Speaking of costs, Quintana also points out that another benefit of this proposed rule is cost efficiencies. Because the VA proposes making better use of existing resources, there would be no additional cost to the VA, the federal government, or to U.S. citizens.
Meeting the Needs of a Specific Population
Maria Olenick, PhD, FNP, RN, is the chair of undergraduate nursing at the Nicole Wertheim College of Nursing and Health Sciences (NWCNHS) at Florida International University in Miami, Florida and is married to a veteran of the U.S. Navy. She sees how the veteran population is different from that of civilians. “The training they go through, the rigid and routine structure of their daily lives, not to mention any experiences in combat—it all has an impact,” she explains. “Many have difficulty with social integration and psychological issues on top of their physical conditions.”
“The nature of nursing professionals—nurses or nurse practitioners—is to develop a holistic treatment of care,” says Olenick. “Expertly trained advanced practice nurses who specialize in caring for this particular patient population can spend the time necessary to get the patient to open up, or they can assess if the veteran needs additional care services to complement the treatment of the diagnosed condition.”

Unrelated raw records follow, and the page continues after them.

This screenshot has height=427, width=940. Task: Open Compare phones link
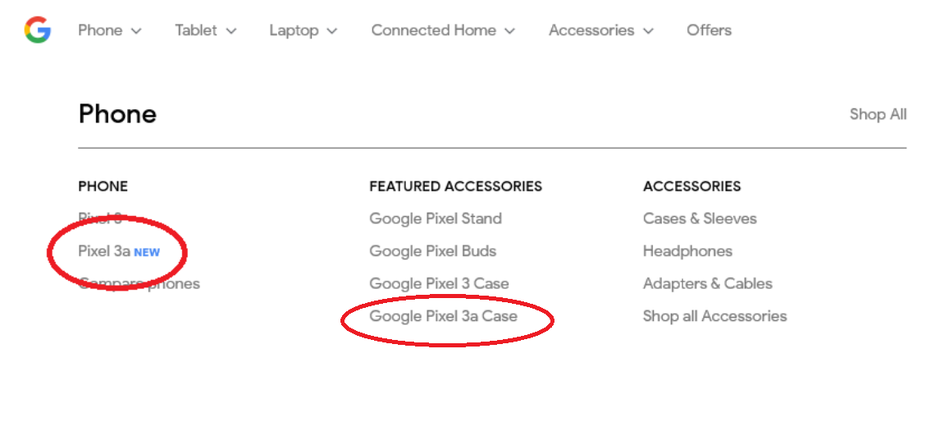tap(139, 283)
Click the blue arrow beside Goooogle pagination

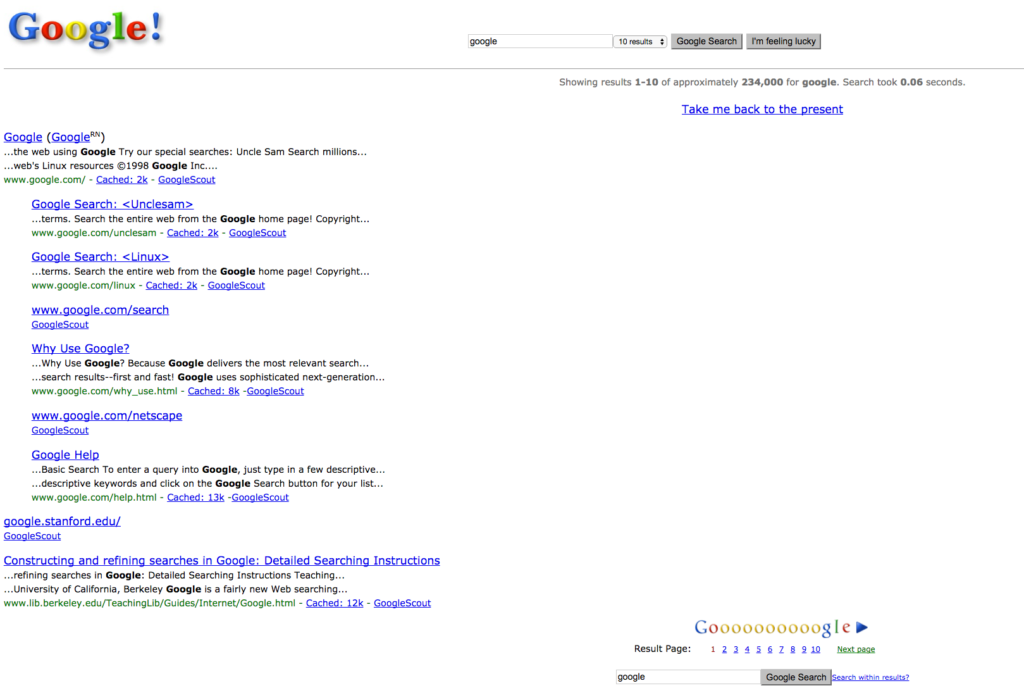pyautogui.click(x=860, y=627)
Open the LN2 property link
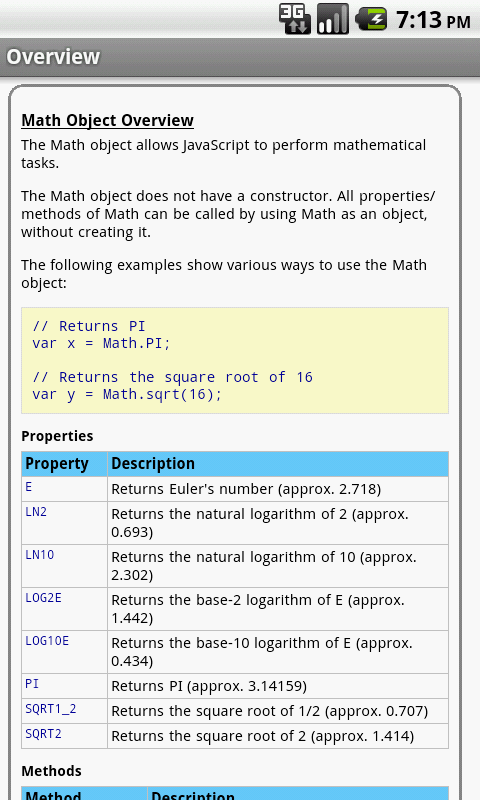 click(36, 511)
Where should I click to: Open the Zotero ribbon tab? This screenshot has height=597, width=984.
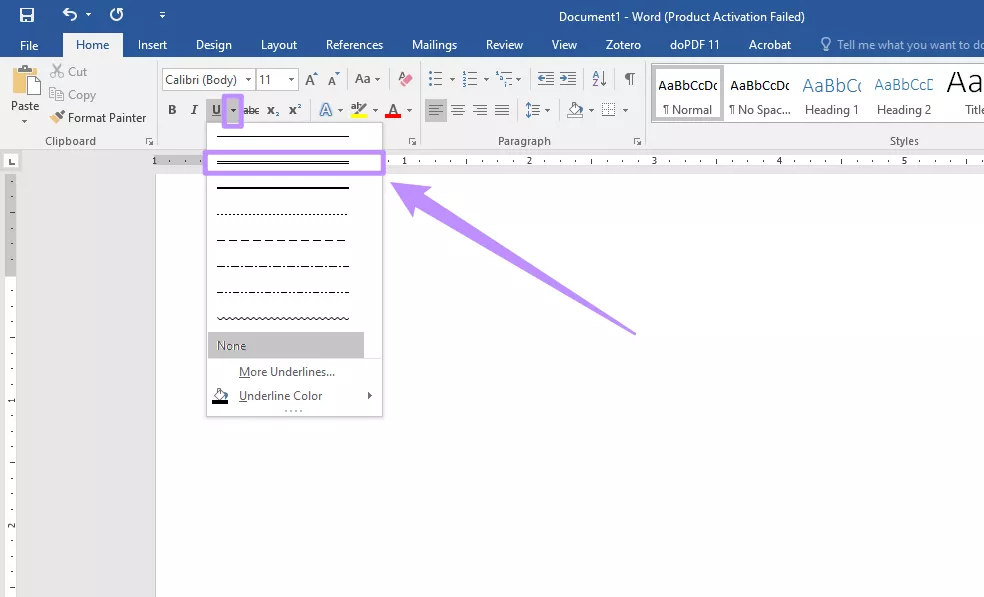pyautogui.click(x=623, y=44)
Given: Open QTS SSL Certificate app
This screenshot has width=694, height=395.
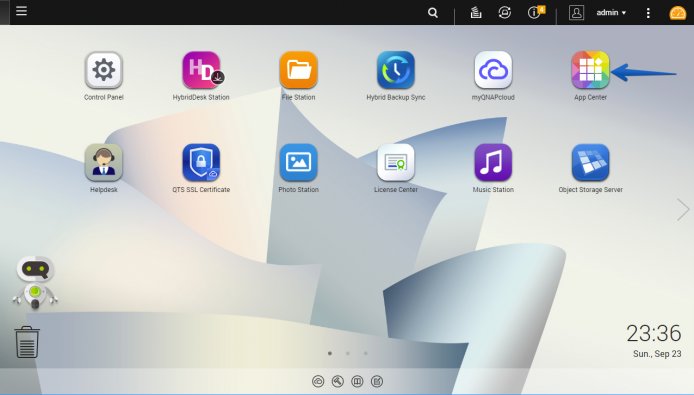Looking at the screenshot, I should (201, 162).
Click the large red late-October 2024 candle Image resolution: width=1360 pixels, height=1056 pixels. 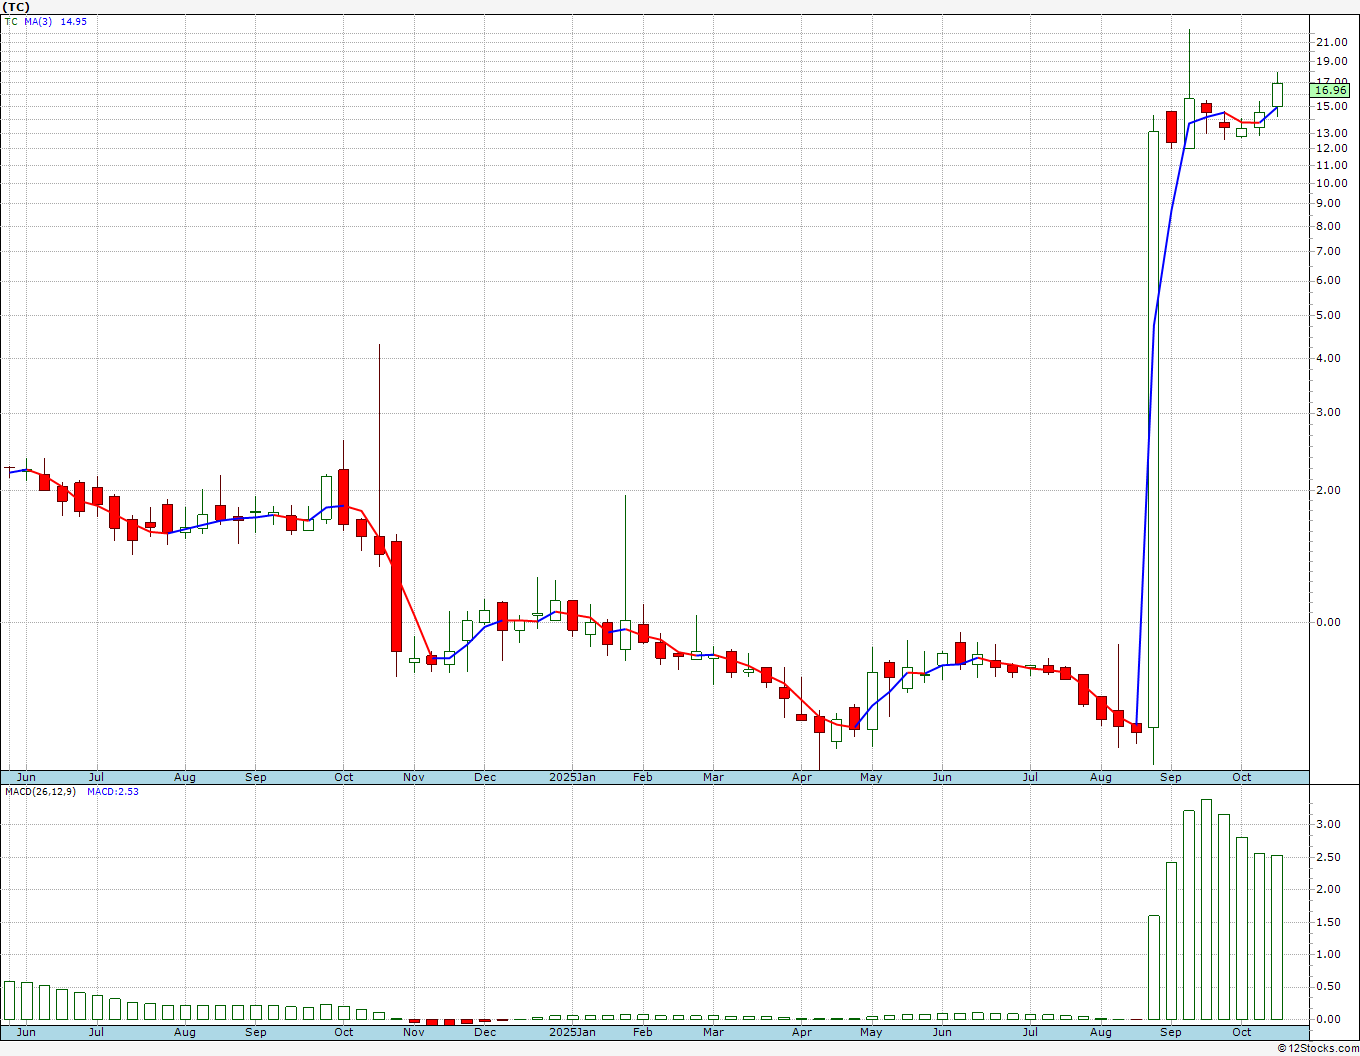point(396,596)
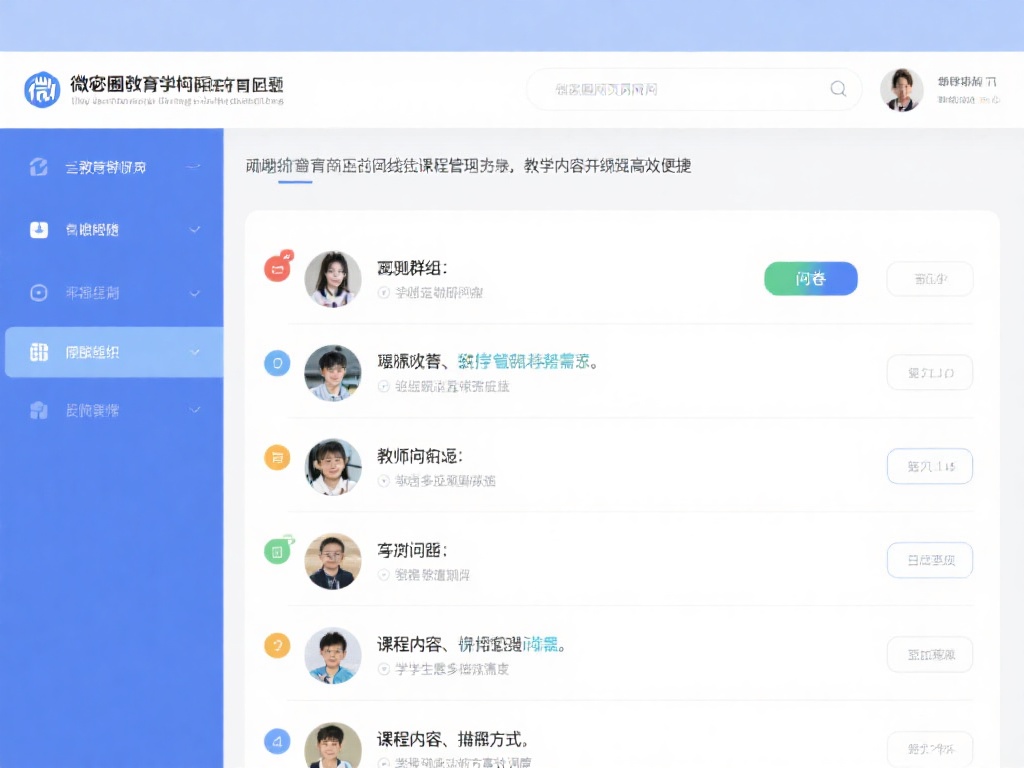Click the download-style icon of the second sidebar item

[x=39, y=230]

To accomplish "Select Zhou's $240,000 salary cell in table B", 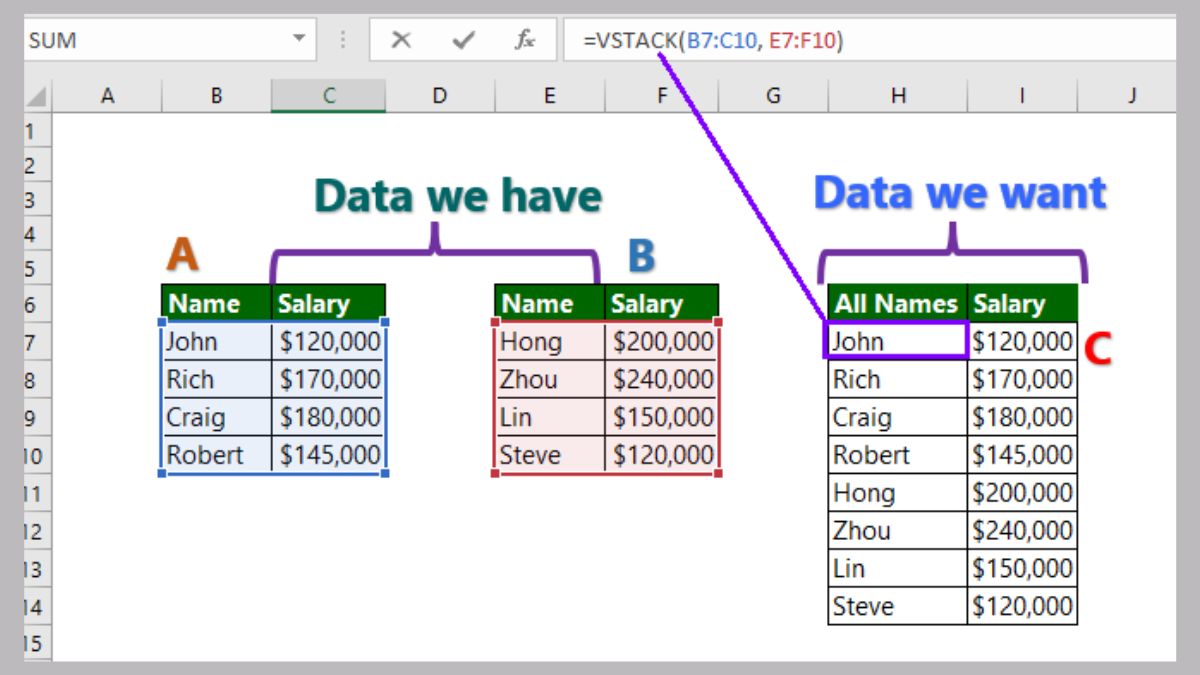I will [x=660, y=380].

Delgado says that a lot of care that patients need can be provided effectively by an APRN practicing independently. “Many of our veterans, however, suffer from chronic mental health and physical health problems and require comprehensive inpatient and outpatient services. Their multiple needs are best met by a collaborative approach with APRNs functioning as members of an interprofessional team that includes nurses, doctors, social workers, physical/occupational/mental health therapists, and, of course, the veterans’ families and other members of their community,” says Delgado. “No one person—including an APRN, can single-handedly meet all the complex needs of this patient population.”
“APRN care is not the same as medical care provided by doctors. It is different, but it is not less than. Multiple studies demonstrate that APRN care is safe and effective and yields comparable patient satisfaction ratings,” says Delgado. “My contribution to my patients’ care is unique and of equal value to the contribution made by my physician colleagues. While large doctor groups may disagree with that statement, the doctors I’ve worked with would agree with me.”
“It is important to note that while physician groups make unsubstantiated claims about the VA’s proposed rule lowering the standard of care for veterans, there is no research evidence to support these claims,” says Quintana. “Quite in contract to the physician groups’ claims is the reality that these same doctors don’t insist on being assigned to the front lines in forward surgical teams to care for soldiers horribly injured during battle, leaving this up to CRNAs to handle. In their view, caring for our wounded warriors at the point of injury is somehow less complicated than caring for veterans stateside. If anything, anesthesia care on the front lines is the very definition of ‘complicated cases,’ and ‘emergency situations,’ and the fact that CRNAs provide the vast majority of that care without an anesthesiologist anywhere to be found only confirms what research has shown many times over: CRNAs can and do provide safe, high-quality care in any setting, including VHA facilities across the United States. No physician oversight required.”